▸ **WORK ORDER**
All of the data must be returned exactly as given.
[RECORDS FOR PROCESSING Boundary: Start]
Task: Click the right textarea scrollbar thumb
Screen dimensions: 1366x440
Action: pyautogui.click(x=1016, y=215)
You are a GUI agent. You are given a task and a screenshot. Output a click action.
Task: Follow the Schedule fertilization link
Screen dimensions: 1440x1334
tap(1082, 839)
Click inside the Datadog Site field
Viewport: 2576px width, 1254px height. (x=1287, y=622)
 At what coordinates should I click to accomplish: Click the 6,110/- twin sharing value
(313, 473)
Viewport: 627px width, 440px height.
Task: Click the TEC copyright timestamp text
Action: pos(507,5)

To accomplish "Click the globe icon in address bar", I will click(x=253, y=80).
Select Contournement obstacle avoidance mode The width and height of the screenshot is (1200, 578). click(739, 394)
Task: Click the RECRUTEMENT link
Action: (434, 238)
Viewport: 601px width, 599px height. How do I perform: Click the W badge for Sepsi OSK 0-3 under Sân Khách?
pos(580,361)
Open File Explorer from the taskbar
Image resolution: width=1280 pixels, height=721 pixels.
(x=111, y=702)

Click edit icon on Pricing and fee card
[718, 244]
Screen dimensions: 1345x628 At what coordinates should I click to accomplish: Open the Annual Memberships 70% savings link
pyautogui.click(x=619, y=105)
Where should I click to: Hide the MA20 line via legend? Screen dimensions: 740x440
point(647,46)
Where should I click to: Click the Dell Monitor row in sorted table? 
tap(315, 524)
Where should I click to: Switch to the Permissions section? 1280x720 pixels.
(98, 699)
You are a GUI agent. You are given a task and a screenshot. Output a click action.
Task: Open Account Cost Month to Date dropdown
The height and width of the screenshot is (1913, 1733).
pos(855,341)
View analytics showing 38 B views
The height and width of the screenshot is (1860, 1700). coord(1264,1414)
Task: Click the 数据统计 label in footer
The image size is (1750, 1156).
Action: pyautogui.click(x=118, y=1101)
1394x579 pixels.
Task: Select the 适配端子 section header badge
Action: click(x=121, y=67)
[RECORDS FOR PROCESSING Boundary: End]
▸ **RESPONSE**
Task: Click the right textarea scrollbar thumb
Screen dimensions: 1366x440
Action: pyautogui.click(x=1016, y=215)
You are a GUI agent. You are given a task and a screenshot. Output a click action.
Task: Follow the Schedule fertilization link
Screen dimensions: 1440x1334
tap(1082, 839)
Click inside the Datadog Site field
Viewport: 2576px width, 1254px height. (x=1287, y=622)
 At what coordinates should I click to accomplish: Click the 6,110/- twin sharing value
(313, 473)
Viewport: 627px width, 440px height.
Task: Click the TEC copyright timestamp text
Action: pos(507,5)

To accomplish "Click the globe icon in address bar", I will click(x=253, y=80).
Select Contournement obstacle avoidance mode The width and height of the screenshot is (1200, 578). click(739, 394)
Task: Click the RECRUTEMENT link
Action: (434, 238)
Viewport: 601px width, 599px height. How do I perform: Click the W badge for Sepsi OSK 0-3 under Sân Khách?
pos(580,361)
Open File Explorer from the taskbar
Image resolution: width=1280 pixels, height=721 pixels.
(x=111, y=702)

Click edit icon on Pricing and fee card
[718, 244]
Screen dimensions: 1345x628 At what coordinates should I click to accomplish: Open the Annual Memberships 70% savings link
pyautogui.click(x=619, y=105)
Where should I click to: Hide the MA20 line via legend? Screen dimensions: 740x440
point(647,46)
Where should I click to: Click the Dell Monitor row in sorted table? 
tap(315, 524)
Where should I click to: Switch to the Permissions section? 1280x720 pixels.
(98, 699)
You are a GUI agent. You are given a task and a screenshot. Output a click action.
Task: Open Account Cost Month to Date dropdown
The height and width of the screenshot is (1913, 1733).
pos(855,341)
View analytics showing 38 B views
The height and width of the screenshot is (1860, 1700). coord(1264,1414)
Task: Click the 数据统计 label in footer
The image size is (1750, 1156).
Action: pyautogui.click(x=118, y=1101)
1394x579 pixels.
Task: Select the 适配端子 section header badge
Action: click(x=121, y=67)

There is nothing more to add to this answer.